The reply is to be the lines from the one with "You are a computer-use" through the last line of the records below, each retyped exactly, with pictures left out.

═════ Input ═════

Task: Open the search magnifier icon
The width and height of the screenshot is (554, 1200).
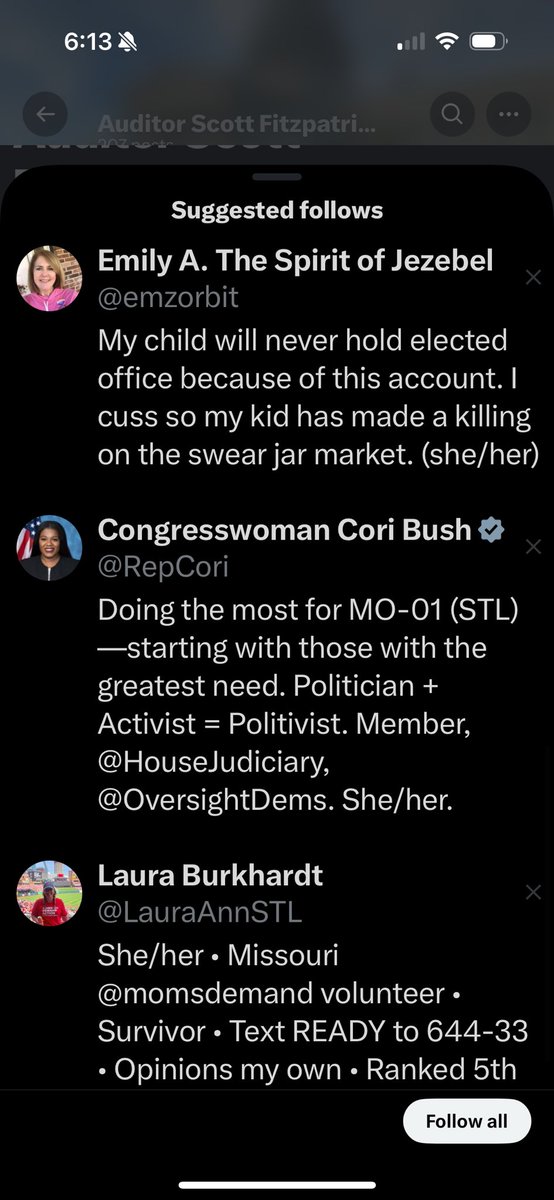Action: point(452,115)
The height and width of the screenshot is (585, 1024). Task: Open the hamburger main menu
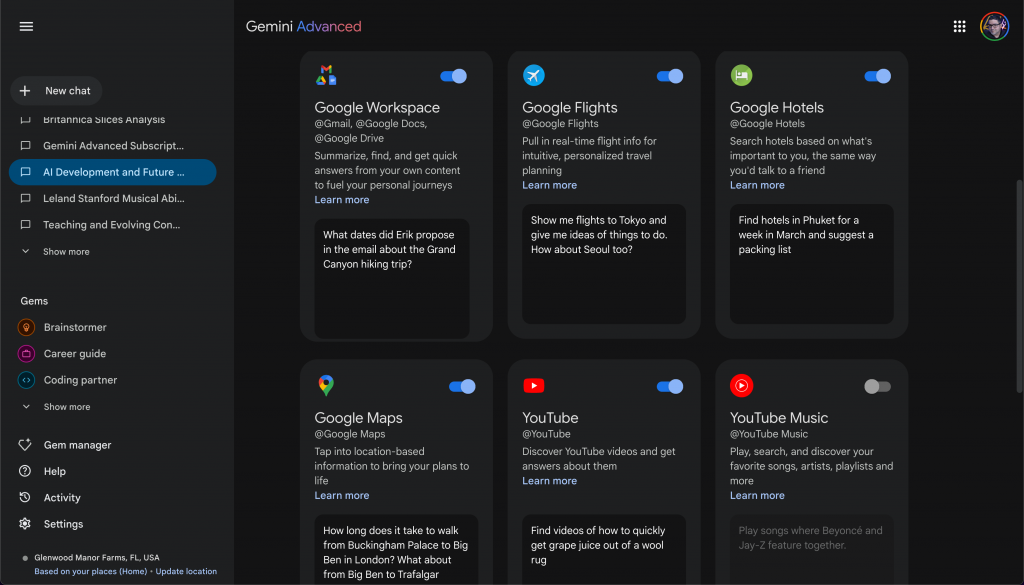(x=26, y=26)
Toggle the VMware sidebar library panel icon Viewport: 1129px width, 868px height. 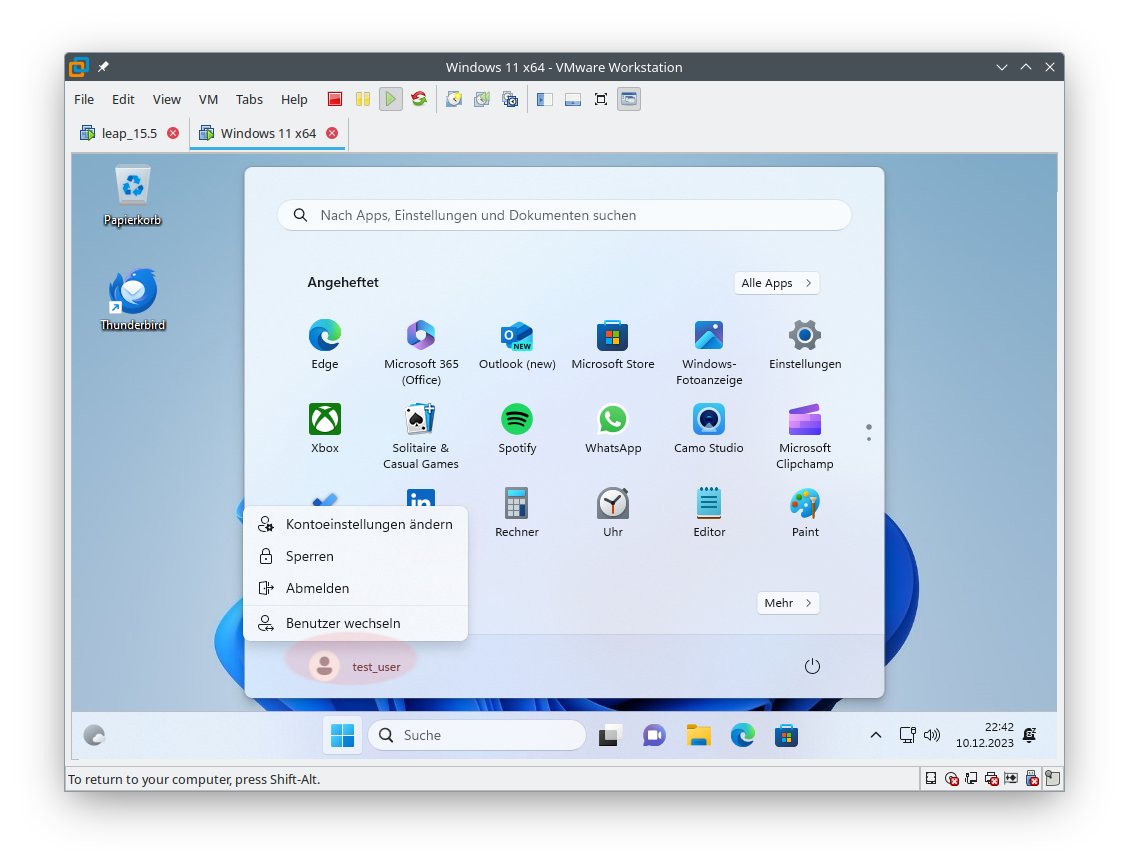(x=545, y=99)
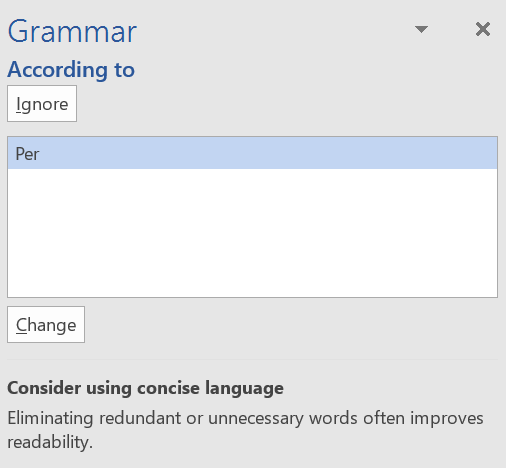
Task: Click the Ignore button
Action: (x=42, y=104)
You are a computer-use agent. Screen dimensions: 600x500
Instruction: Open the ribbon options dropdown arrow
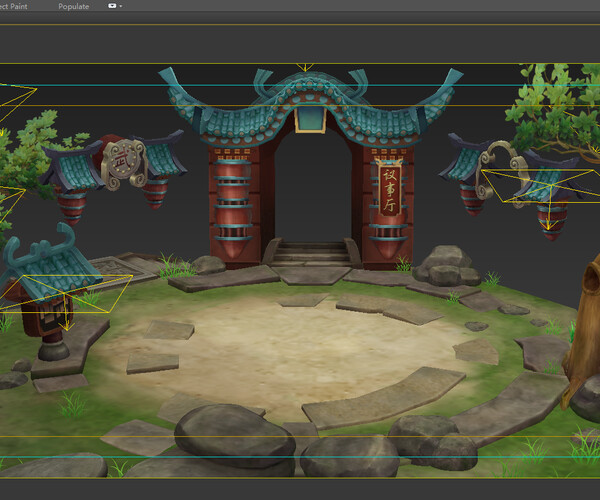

═════

• **Finished task**
You are a computer-use agent. Screen dimensions: 600x500
Instruction: Open the ribbon options dropdown arrow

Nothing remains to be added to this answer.